I was surprised at how quickly she had righted herself. She then stooped over either looking for rocks or noticing the blood oozing out the hole in her stockings. But either way it would be a 'duck and cover' operation for me.
"Well," I defended while looking for cover "they say not to water our lawn or wash the car or fill up the grandkids pool because of a water shortage. But they don't say anything about hot water. There seems to be no shortage of hot water, so I thought I'd water our thirsty lawn from the bottom of the hot water tank."
"You can't water the lawn from the hot water t-a-n-k!
She expelled a thrust of air from her lungs in pronouncing tank because it was said while throwing a rock my way.

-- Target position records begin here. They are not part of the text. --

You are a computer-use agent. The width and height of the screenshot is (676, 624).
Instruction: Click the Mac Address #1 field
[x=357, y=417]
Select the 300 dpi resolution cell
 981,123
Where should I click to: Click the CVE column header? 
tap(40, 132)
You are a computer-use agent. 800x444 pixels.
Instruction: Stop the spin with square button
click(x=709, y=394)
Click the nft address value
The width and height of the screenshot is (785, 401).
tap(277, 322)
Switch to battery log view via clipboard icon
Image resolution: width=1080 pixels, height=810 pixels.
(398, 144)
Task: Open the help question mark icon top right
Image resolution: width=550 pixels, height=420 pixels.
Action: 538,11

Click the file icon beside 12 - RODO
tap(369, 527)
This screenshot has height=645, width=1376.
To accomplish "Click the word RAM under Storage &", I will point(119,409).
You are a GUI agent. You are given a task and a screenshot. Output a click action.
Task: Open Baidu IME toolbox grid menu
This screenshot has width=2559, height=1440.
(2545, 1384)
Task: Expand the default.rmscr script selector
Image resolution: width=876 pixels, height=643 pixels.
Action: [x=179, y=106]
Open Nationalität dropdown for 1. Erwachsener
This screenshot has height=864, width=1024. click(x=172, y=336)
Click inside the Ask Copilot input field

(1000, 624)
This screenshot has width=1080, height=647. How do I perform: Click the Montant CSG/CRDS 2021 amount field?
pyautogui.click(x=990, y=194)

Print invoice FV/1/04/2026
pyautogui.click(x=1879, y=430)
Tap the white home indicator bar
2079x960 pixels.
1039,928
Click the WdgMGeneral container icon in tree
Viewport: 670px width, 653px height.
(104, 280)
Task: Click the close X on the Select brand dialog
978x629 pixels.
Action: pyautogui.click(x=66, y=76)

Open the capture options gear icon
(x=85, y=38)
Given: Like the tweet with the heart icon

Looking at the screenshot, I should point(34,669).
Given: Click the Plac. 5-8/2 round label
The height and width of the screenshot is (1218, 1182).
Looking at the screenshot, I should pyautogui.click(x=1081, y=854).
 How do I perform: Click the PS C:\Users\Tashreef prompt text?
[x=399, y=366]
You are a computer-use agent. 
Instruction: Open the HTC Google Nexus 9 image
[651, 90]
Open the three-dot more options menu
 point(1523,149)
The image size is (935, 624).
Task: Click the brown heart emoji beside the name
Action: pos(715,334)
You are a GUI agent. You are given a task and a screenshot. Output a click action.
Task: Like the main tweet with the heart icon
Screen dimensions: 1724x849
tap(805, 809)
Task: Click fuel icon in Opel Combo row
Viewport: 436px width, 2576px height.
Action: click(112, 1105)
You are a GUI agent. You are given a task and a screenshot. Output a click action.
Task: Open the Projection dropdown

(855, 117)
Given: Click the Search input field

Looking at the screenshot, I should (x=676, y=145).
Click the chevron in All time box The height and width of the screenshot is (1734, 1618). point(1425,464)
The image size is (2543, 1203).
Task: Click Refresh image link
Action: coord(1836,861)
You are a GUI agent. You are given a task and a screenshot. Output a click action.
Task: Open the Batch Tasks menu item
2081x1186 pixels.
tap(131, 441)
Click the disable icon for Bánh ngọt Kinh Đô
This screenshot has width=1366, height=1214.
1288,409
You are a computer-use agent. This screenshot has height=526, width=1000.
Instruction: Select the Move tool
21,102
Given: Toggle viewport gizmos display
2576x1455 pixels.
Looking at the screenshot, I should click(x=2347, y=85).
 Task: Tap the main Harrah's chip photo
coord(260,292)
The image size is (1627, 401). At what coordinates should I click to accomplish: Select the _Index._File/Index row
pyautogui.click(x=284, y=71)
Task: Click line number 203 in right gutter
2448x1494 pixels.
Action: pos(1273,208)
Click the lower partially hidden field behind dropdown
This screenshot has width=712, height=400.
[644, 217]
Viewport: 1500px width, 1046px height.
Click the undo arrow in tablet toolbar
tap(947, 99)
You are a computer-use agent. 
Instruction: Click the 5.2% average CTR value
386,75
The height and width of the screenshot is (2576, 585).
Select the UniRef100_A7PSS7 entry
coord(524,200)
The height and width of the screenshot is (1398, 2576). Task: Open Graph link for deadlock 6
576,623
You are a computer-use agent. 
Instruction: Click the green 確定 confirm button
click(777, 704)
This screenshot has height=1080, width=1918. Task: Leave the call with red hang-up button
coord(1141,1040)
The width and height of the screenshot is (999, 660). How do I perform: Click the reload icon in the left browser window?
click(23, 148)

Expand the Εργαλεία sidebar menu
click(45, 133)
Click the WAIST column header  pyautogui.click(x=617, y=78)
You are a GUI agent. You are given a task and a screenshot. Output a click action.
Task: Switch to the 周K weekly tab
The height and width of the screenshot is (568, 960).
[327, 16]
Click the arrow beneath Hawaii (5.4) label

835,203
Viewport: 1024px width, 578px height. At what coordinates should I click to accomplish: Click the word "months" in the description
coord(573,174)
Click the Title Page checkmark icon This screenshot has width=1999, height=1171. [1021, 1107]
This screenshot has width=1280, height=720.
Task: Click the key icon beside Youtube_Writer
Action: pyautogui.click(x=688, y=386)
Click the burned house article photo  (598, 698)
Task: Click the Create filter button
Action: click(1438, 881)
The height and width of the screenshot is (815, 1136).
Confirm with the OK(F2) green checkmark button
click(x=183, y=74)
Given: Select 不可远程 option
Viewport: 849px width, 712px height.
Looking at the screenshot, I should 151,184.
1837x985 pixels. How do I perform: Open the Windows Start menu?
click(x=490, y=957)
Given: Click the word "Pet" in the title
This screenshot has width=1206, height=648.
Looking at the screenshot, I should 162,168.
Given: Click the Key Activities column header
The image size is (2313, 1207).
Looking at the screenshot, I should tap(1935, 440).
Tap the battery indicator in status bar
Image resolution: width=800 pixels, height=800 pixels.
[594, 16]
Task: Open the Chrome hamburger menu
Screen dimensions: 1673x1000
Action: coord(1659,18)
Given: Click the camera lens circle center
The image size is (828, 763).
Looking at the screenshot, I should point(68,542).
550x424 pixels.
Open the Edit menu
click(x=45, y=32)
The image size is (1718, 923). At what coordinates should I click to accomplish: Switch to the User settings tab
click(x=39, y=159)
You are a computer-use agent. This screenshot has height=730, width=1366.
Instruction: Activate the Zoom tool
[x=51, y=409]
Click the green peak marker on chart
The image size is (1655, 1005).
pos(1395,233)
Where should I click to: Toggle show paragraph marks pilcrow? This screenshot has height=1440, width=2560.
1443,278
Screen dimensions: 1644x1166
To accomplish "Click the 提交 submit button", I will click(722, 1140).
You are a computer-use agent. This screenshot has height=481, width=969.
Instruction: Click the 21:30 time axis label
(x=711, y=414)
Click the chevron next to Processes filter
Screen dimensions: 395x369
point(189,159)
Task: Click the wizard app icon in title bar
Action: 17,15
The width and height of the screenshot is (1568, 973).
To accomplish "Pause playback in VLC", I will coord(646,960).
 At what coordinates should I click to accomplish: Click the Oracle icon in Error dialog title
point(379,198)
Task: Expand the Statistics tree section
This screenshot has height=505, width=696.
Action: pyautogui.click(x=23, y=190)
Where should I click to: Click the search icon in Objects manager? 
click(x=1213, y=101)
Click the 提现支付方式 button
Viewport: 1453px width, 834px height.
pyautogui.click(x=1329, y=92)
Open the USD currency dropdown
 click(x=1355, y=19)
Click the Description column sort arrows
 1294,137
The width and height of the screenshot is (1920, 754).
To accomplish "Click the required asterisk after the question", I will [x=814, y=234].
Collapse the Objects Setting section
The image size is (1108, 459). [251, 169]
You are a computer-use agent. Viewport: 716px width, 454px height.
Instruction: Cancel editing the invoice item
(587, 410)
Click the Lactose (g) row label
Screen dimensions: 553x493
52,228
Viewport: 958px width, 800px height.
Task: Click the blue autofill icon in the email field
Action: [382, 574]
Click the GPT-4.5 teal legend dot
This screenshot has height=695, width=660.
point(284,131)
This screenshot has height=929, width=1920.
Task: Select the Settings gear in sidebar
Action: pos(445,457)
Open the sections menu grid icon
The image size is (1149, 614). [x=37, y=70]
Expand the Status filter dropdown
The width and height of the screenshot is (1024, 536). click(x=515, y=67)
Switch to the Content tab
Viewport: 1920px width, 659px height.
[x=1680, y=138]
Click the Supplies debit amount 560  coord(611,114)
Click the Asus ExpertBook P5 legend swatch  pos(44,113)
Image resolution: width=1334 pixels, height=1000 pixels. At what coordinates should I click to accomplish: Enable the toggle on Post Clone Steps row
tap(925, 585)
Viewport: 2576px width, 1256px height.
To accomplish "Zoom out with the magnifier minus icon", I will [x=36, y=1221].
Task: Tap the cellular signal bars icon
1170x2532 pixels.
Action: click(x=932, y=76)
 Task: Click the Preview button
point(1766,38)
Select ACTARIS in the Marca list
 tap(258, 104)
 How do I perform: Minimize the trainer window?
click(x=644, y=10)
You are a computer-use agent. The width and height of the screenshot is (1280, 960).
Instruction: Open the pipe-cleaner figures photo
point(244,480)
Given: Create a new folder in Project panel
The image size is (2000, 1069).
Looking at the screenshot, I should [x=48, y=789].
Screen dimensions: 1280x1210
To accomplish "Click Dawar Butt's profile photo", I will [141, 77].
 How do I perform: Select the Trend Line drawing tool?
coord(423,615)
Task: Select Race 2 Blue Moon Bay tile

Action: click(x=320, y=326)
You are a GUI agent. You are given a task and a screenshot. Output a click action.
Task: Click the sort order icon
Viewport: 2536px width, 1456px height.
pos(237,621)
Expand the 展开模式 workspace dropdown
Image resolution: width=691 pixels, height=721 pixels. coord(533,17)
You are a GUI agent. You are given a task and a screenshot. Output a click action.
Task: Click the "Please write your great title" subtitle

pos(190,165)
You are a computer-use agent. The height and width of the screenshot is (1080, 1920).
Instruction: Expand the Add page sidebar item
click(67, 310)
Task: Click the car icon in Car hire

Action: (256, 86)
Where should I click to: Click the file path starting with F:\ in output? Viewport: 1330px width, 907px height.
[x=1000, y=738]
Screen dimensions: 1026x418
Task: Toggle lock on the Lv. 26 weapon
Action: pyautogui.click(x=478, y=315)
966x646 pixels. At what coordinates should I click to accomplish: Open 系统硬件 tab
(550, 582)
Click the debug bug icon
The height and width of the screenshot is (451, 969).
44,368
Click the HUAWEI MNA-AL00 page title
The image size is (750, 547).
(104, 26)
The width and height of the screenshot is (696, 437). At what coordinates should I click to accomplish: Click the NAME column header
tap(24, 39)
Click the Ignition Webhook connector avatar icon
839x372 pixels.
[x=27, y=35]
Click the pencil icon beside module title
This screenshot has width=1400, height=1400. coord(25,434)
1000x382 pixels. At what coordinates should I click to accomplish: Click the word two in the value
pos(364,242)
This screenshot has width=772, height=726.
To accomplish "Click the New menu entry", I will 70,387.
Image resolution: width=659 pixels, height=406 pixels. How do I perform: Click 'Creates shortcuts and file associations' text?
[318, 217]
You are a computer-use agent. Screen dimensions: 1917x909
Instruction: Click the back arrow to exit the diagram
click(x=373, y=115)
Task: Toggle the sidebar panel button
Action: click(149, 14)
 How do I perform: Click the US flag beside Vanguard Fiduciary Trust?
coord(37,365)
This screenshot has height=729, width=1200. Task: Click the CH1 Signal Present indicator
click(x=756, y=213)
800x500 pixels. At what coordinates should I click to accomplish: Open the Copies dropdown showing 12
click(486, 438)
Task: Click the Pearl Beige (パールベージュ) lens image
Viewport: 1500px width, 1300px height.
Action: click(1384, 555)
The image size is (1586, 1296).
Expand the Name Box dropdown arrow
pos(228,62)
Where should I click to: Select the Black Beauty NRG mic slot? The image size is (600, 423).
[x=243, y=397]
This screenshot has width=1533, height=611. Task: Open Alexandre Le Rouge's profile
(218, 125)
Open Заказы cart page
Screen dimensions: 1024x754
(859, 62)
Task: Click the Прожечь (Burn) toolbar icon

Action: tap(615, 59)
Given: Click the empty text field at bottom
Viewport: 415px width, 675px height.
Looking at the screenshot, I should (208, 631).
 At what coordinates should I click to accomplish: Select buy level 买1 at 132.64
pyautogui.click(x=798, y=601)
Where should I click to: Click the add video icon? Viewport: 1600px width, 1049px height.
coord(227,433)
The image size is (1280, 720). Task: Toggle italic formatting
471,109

"That's what the guy from city hall said when he stopped in his car." I said ducking behind my new chestnut tree. Which, caused it to lean a little to far into far into the yard and then it went from vertical to a more horizontal plane. "I told him I could, and showed him how I hooked it up at the tank. He continued to say I couldn't do that but I showed him the tank even has its own hose tap at the bottom. Any----way,....we have to appear down a city hall on Tuesday at 10:00 am. I told him it was quite impossible as you have a job."
My tree had now attained full TIMBER status. Fully relaxed in a linear fashion across the pool cover and the wife's prized roses. I took a hit to the thigh with a piece of cement from the walkway. Made a mental note of where it bounced so I could retrieve it for repair.
"Well I don't know about you," the wife started out with just a tinge of anger, disgust and possibly hate,  "but I will certainly be cool tonight. There'll be no you, you heat radiating mammal  with your heavy breathing getting our,..no MY bed all hot!"
'Enjoy your tree Tarzan!' was the last thing she said. Then the sprinkler shut off, the hose was then thrown out the door and then the door achieved an even plane to the front of the house with a loud BANG!

Tuesday 10:20 outside city hall.
Well I showed them! You can water your front lawn from the tap at the bottom of your hot water tank. Then they showed me how very expensive it is in the form of a ticket. Good thing the wife's at work. Now if I can just get back in the house.